Within 24 hours doctors gave Theda and Dawan Ferguson, the baby's father, the diagnosis: citrullinemia, a genetic disorder that can cause toxic levels of ammonia to accumulate in the bloodstream, potentially leading to coma, brain damage and death.

Thomas says her immediate thought was that God was punishing her for having a child out of wedlock. "I started feeling guilty right away," she says. "Being raised Catholic, I thought: Maybe this is because I fornicated. He's punishing me with this sickness. He knows we didn't do things by the book."

Theda and Dawan had met in high school in the late 1980s.
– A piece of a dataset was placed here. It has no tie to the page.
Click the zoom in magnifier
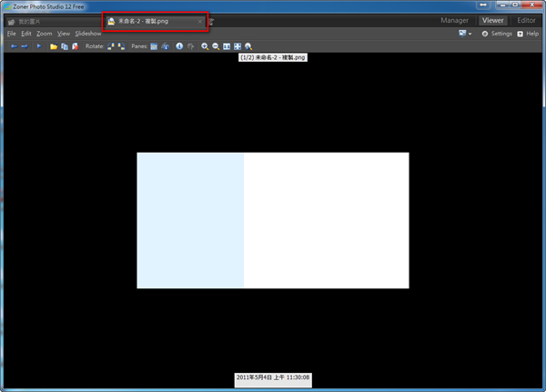The width and height of the screenshot is (546, 392). 205,45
She played volleyball and was a prom queen; he played soccer and performed in school plays.

"He was quiet, and he was different," Thomas recalls. "A black boy playing soccer? I liked that!"

Their families were different, too. Theda was one of four children in a close-knit family. Dawan, an only child, was born to a single mother who was fifteen at the time; as a kid he bounced between his grandparents' homes. In 1989 Dawan's mother, Dawana Ferguson, met and fell in love with John Steffen, who years later would rise to prominence as a downtown booster, real estate developer and the owner of Pyramid Construction Inc. The year Ferguson and Steffen met and married was the same year Dawan and Theda became high school sweethearts.

Recalls Thomas: "We used to go on double dates. We had a lot of fun."

Just as the Steffens got started on a family four years later, so did Theda and Dawan. She was twenty and a student at Harris-Stowe State College when she became pregnant in 1993. He was nineteen and working odd jobs.